[Information supplied — start]

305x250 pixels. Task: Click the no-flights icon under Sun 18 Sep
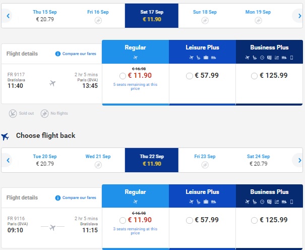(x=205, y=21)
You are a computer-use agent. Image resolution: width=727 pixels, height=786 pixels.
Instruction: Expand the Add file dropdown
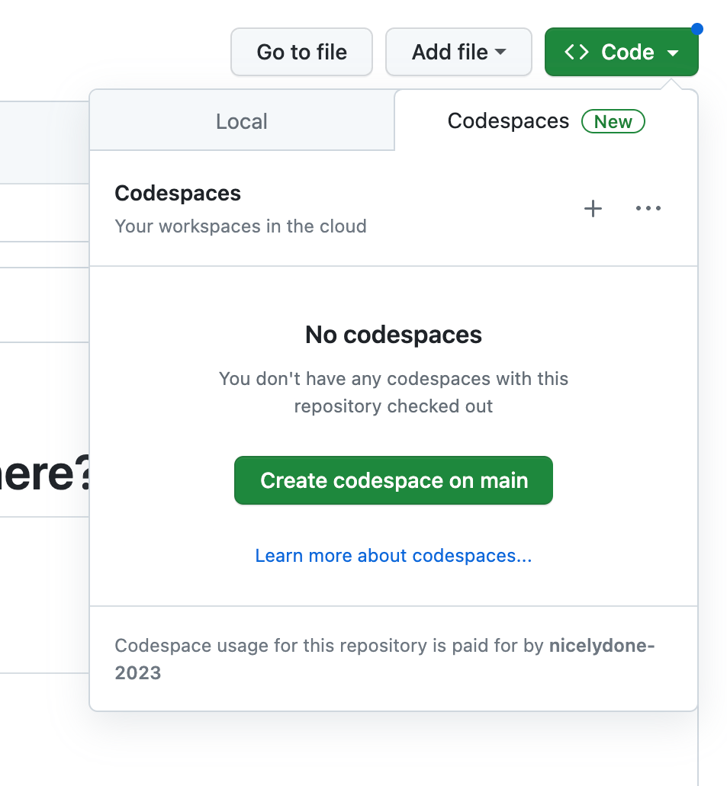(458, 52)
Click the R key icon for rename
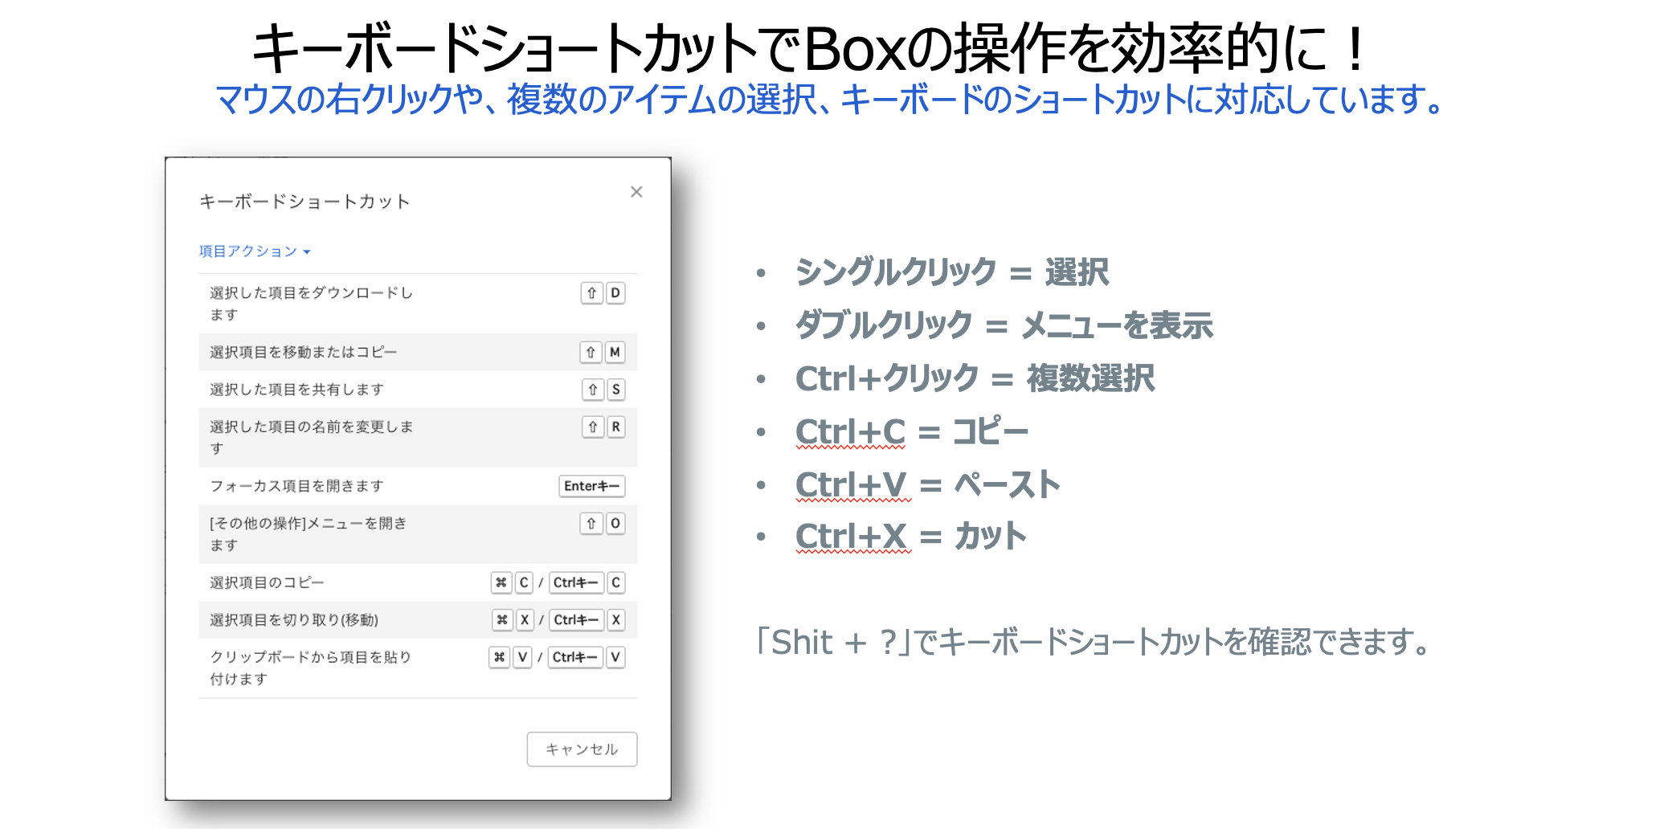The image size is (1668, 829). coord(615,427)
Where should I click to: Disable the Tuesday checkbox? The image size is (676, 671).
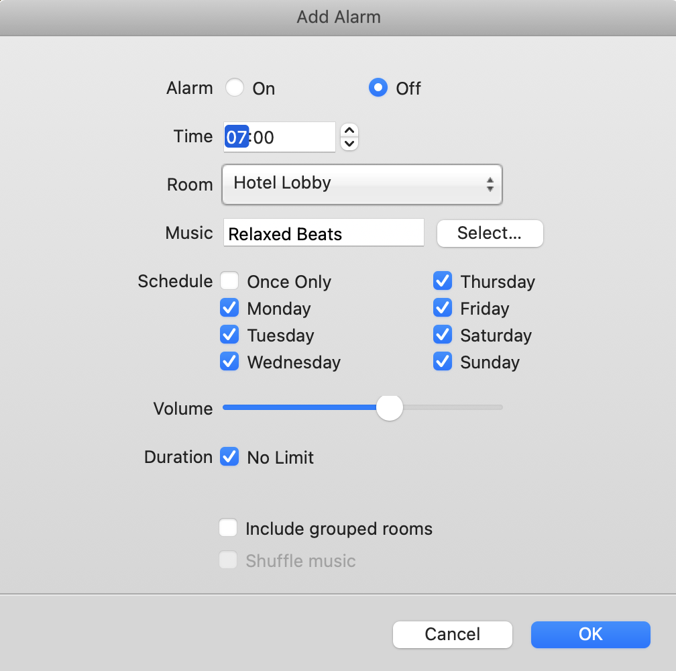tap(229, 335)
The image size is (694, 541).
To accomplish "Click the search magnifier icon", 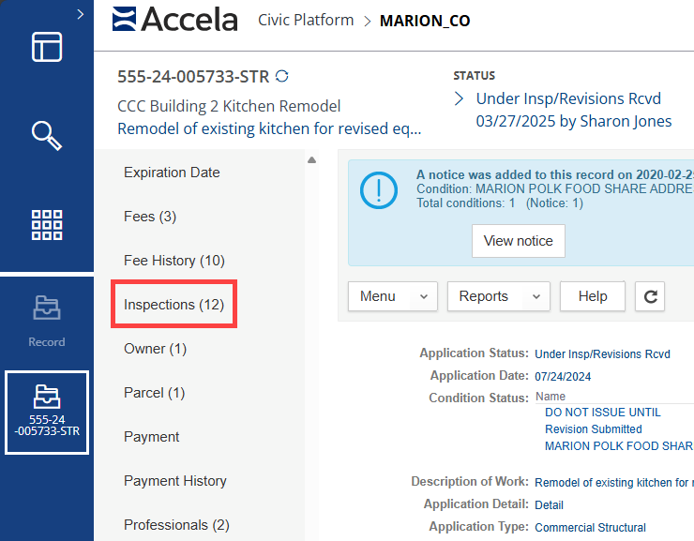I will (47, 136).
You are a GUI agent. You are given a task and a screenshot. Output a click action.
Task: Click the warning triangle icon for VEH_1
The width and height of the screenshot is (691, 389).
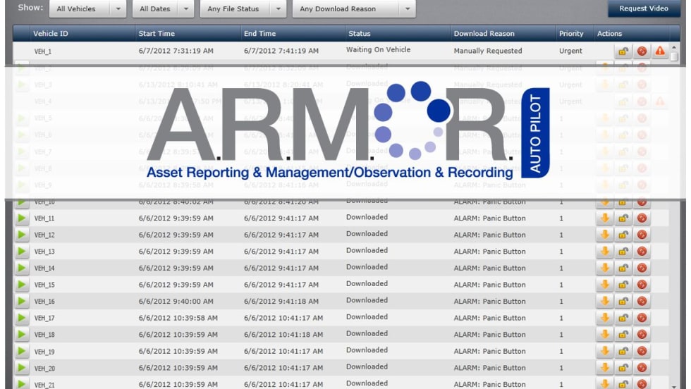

[Information supplied — finish]

Required work ::
Pictures stay out of the copy. Reproduce exactly the lines from the one containing "You are a GUI" through the last line of the records above, both included.

Solution for this task ::
You are a GUI agent. You are given a task and a screenshot. Output a click action.
Task: Click the warning triangle icon for VEH_1
The width and height of the screenshot is (691, 389).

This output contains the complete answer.